Passage:
- - - - - - -

- Downs c. 1940

President of the American Library Association
- In office 1952–1953
- Preceded by: Loleta Fyan
- Succeeded by: Flora Belle Ludington

Personal details
- Born: Robert Bingham Downs May 25, 1903 Lenoir, North Carolina, US
- Died: February 24, 1991 (aged 87) Urbana, Illinois, US
- Spouses: Elizabeth Crooks ​ ​(m. 1929; died 1982)​; Jane Wilson ​(m. 1983)​;
- Education: North Carolina; Columbia University;
- Occupation: Librarian

= Robert B. Downs =

Author and librarian

Robert Bingham Downs (May 25, 1903 – February 24, 1991) was an American writer and librarian. Downs was an advocate for intellectual freedom, and spent the majority of his career working against literary censorship. Downs authored many books and publications regarding the topics of censorship, and on the topics of responsible and efficient leadership in the library context.

==Life ==
Robert Downs was born May 25, 1903, Lenoir, North Carolina, United States. He was the seventh child of eight of Mr. John McLeod, an educator and local part-time politico, and Clarissa Catherine Hartley Downs. Downs married Elizabeth Crooks in 1929 and they had two daughters. In 1982, Elizabeth Downs died and Downs remarried Jane Wilson in 1983. Downs had three grandchildren and five great-grandchildren. Robert B. Downs died at the age of 87 of pneumonia in 1991 in Urbana, Illinois.

- - - - - - -

Brief A:
Based on the Robert B. Downs text, is each statement true? Answer yes or no and quote the exact words that decide it. (i) Downs was the youngest child in his family. (ii) Downs married Jane Wilson in 1983. (iii) Flora Belle Ludington led the American Library Association before Downs.
Brief B:
Duplicate the part of the Robert B. Downs text starting at "Author and librarian" and ending at "in Urbana, Illinois.".
Brief C:
Pick up the Robert B. Downs text after its final sentence and keep writing it.

Saved entries:
- - - - - - -

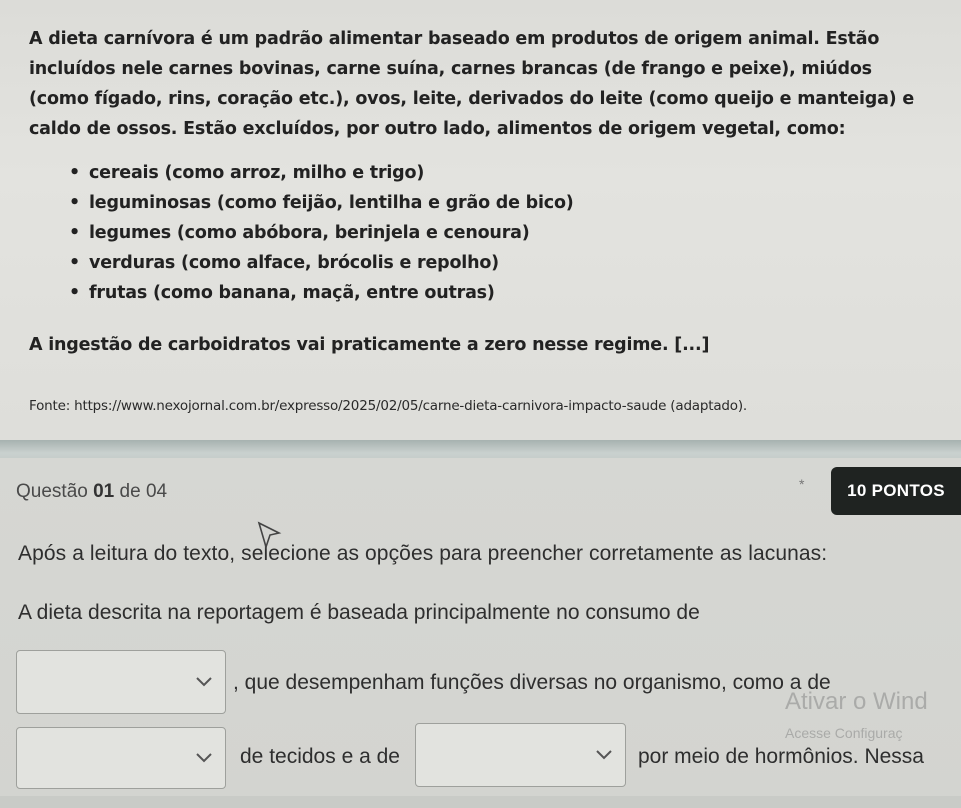 Image resolution: width=961 pixels, height=808 pixels. Describe the element at coordinates (55, 492) in the screenshot. I see `question-label: Questão` at that location.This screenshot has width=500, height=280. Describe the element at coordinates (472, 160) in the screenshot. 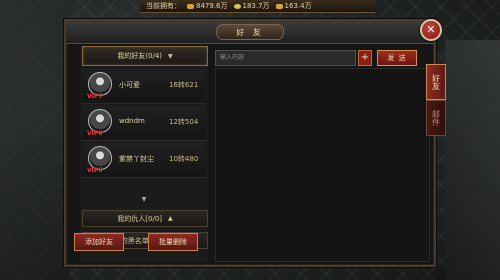

I see `world-wall-right` at that location.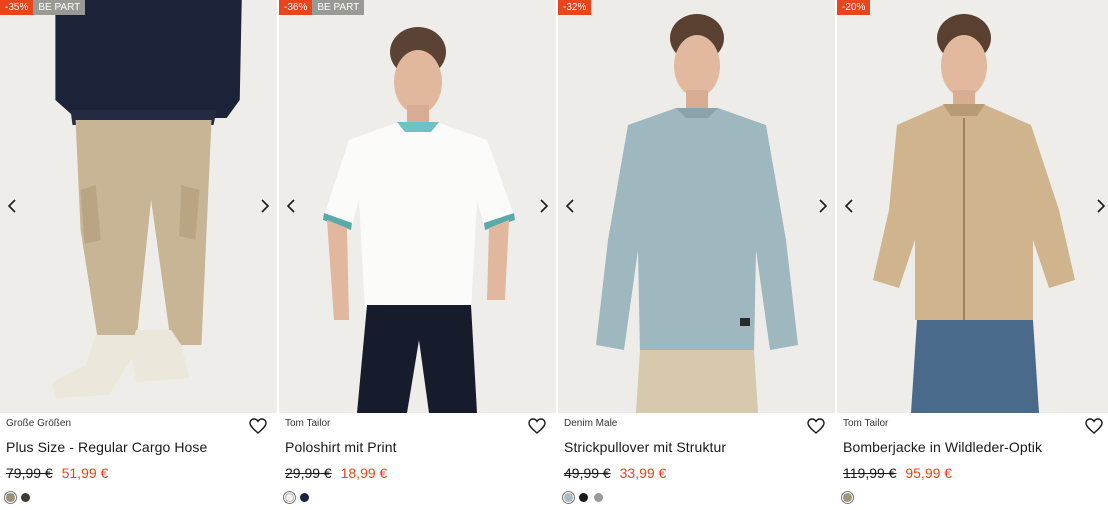 The width and height of the screenshot is (1108, 510). Describe the element at coordinates (308, 473) in the screenshot. I see `old-price: 29,99 €` at that location.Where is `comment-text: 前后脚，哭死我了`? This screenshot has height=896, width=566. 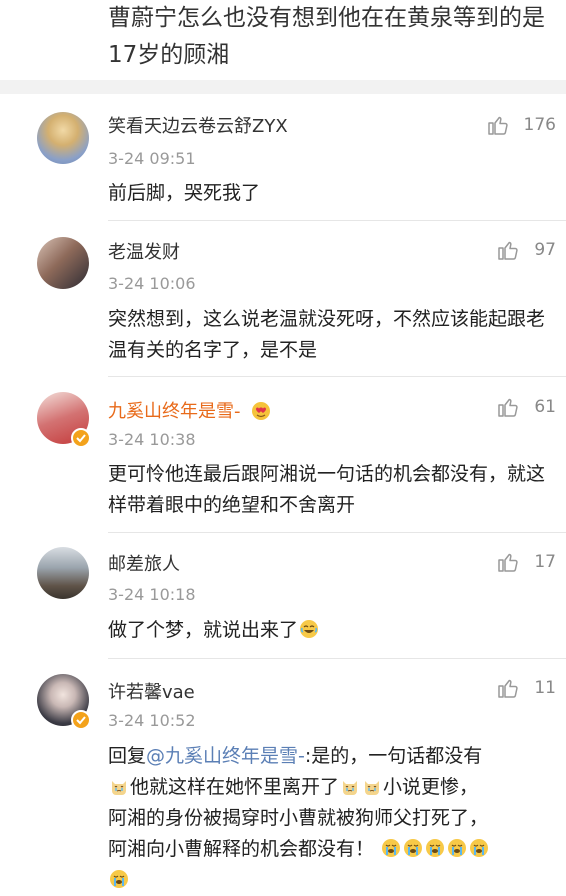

- - - - - - -

Exercise output A:
(i) No: "He was the seventh child of eight"
(ii) Yes: "Downs remarried Jane Wilson in 1983"
(iii) No: "Succeeded by: Flora Belle Ludington"

Exercise output B:
Author and librarian

Robert Bingham Downs (May 25, 1903 – February 24, 1991) was an American writer and librarian. Downs was an advocate for intellectual freedom, and spent the majority of his career working against literary censorship. Downs authored many books and publications regarding the topics of censorship, and on the topics of responsible and efficient leadership in the library context.

==Life ==
Robert Downs was born May 25, 1903, Lenoir, North Carolina, United States. He was the seventh child of eight of Mr. John McLeod, an educator and local part-time politico, and Clarissa Catherine Hartley Downs. Downs married Elizabeth Crooks in 1929 and they had two daughters. In 1982, Elizabeth Downs died and Downs remarried Jane Wilson in 1983. Downs had three grandchildren and five great-grandchildren. Robert B. Downs died at the age of 87 of pneumonia in 1991 in Urbana, Illinois.

Exercise output C:
==Educational background ==

Downs attended a one-room schoolhouse called Shady Grove until his high school years when his family relocated to Asheville, North Carolina. After high school Downs attended the University of North Carolina at Chapel Hill (A.B. 1926), and the Columbia University School of Library Service (B.S. 1927, M.S. 1929). During his Masters coursework, Downs was employed at the New York Library and later as a librarian for two years (1929 to 1931) at Colby College in Maine.

==Employment==
The following "Employment" section uses data procured from the source: Contemporary Authors Online, Gale, 2008.

- 1922-1926: Assistant Librarian, University of North Carolina
- 1927-1929: Librarian, Colby College
- 1929-1931: Assistant Librarian, New York Public Library
- 1931-1932: Assistant Librarian, University of North Carolina
- 1932-1934: Librarian and associate professor of Library Science, University of North Carolina
- 1934-1938: Librarian and professor, University of North Carolina
- 1938-1943: Director of Library and Library Sch. – Director of Libraries, New York University
- 1943-1958: Professor of Library Science, University of Illinois
- 1958-1971: Dean Library Administration, University of Illinois
- 1971: Dean Emeritus, University of Illinois
- 1973: Visiting professor at University of Toronto
- 1975: University of North Carolina
- In addition, Downs served as an adviser to many overseas libraries.

==Professional/academic memberships ==
The following "Professional/academic" section uses data procured from the source: Contemporary Authors Online, Gale, 2008.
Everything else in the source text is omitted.